Exercise data section start

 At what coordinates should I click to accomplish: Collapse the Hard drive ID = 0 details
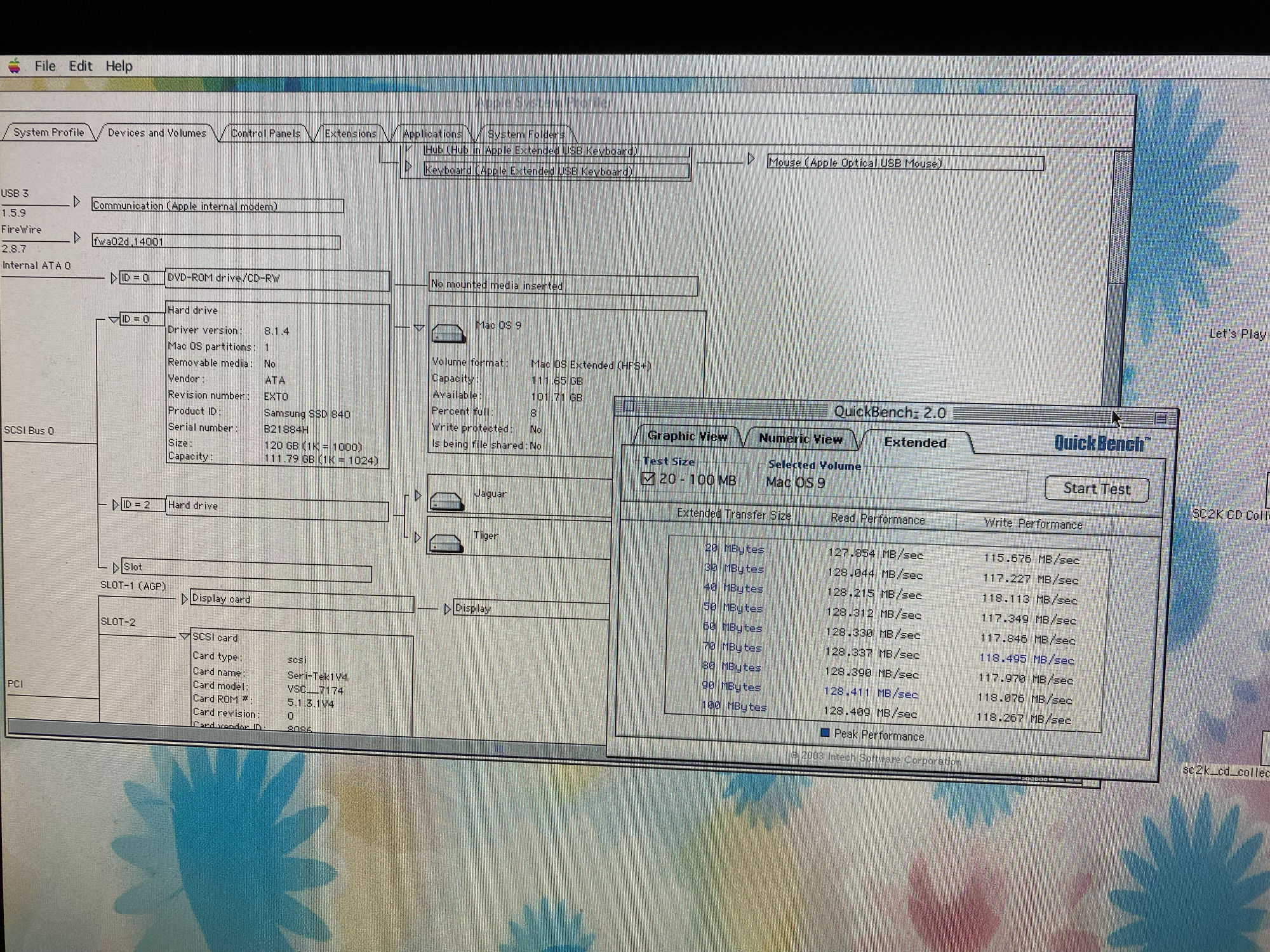(x=114, y=319)
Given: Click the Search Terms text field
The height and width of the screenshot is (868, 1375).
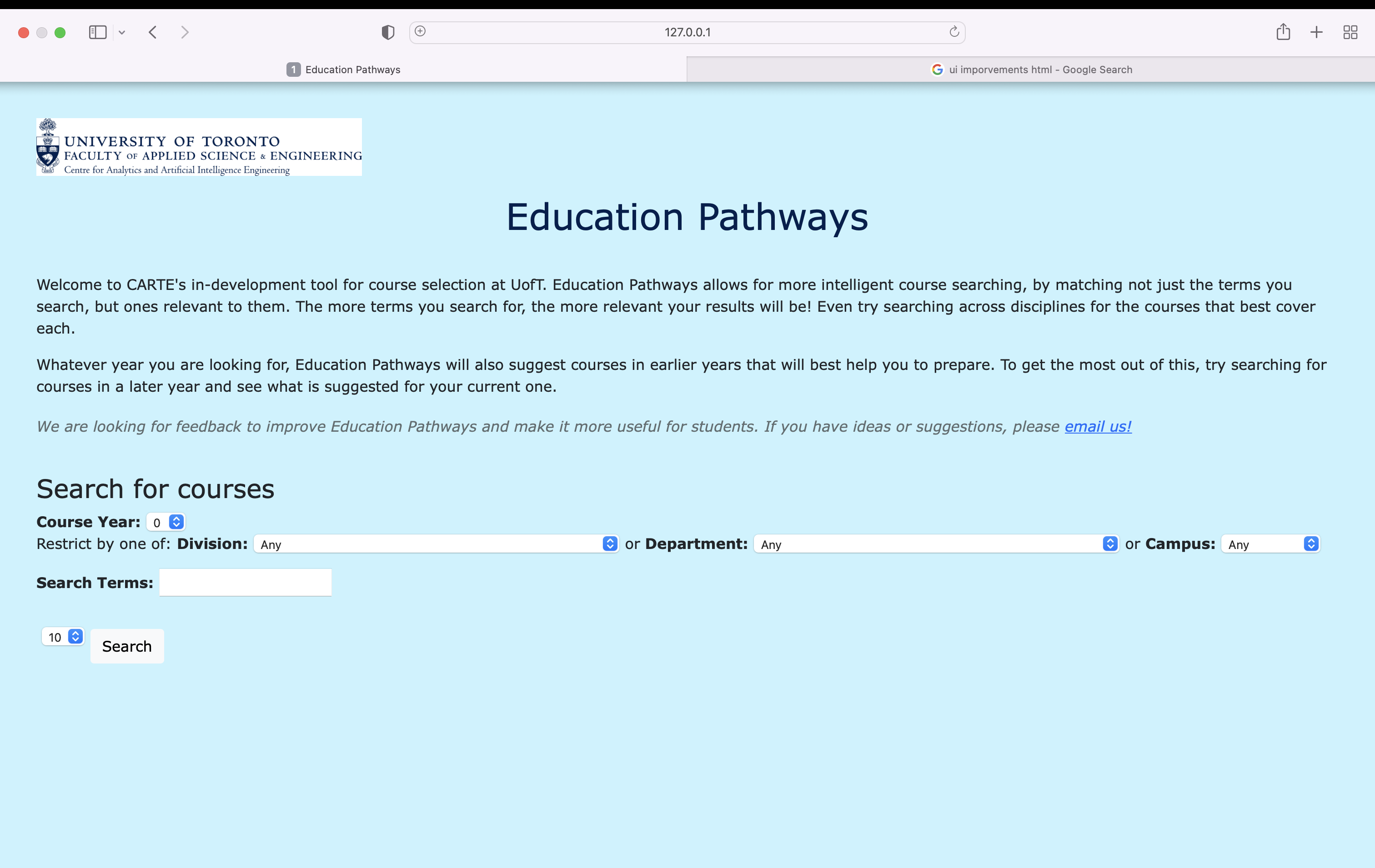Looking at the screenshot, I should (x=246, y=583).
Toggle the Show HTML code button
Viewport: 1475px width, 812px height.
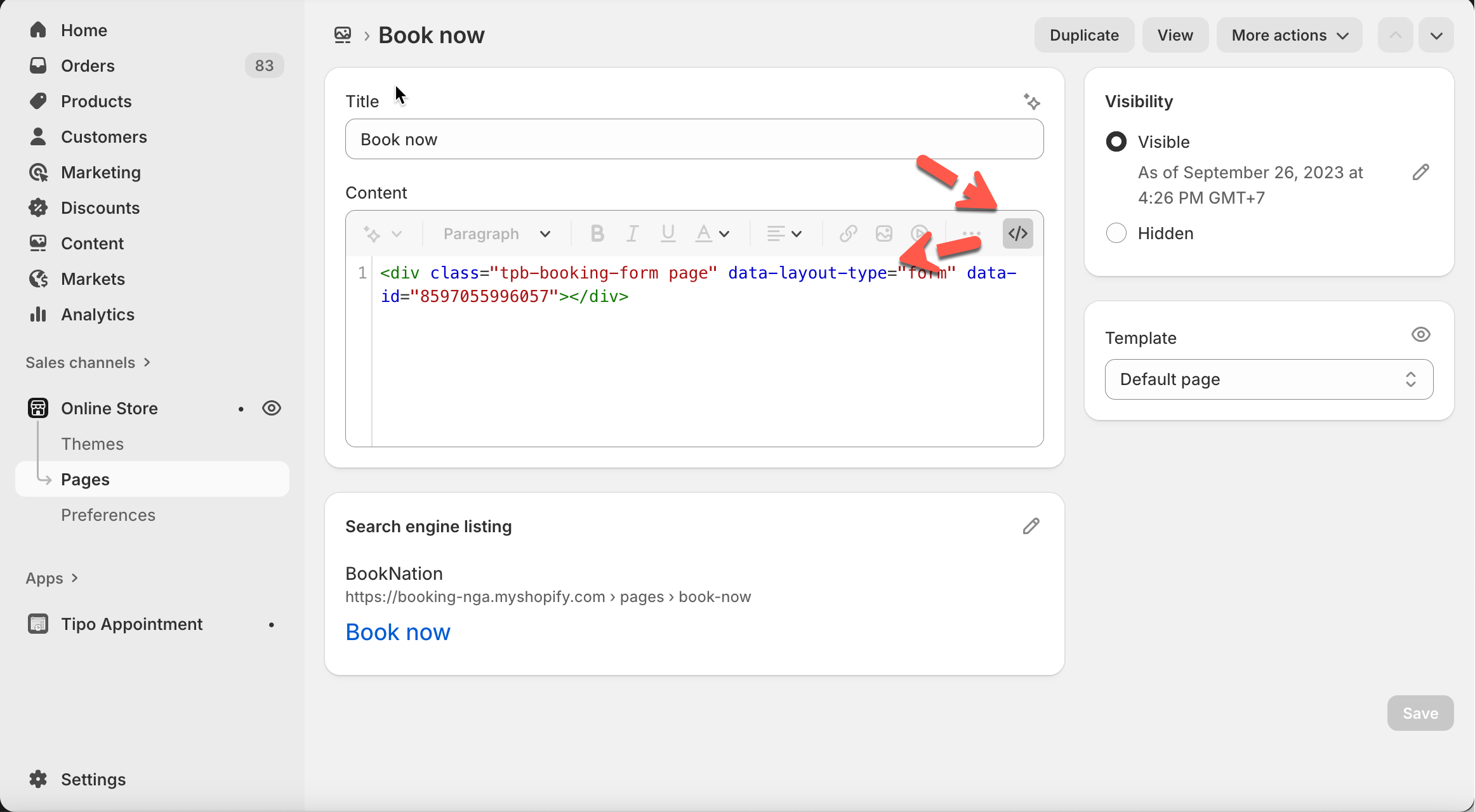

Exercise data section end

Every entry above is to be printed again exactly, pictures omitted.

[Response area]
 At what coordinates should I click to accomplish: Collapse the Hard drive ID = 0 details
(x=114, y=319)
Given: Click the Search Terms text field
The height and width of the screenshot is (868, 1375).
Looking at the screenshot, I should (x=246, y=583).
Toggle the Show HTML code button
Viewport: 1475px width, 812px height.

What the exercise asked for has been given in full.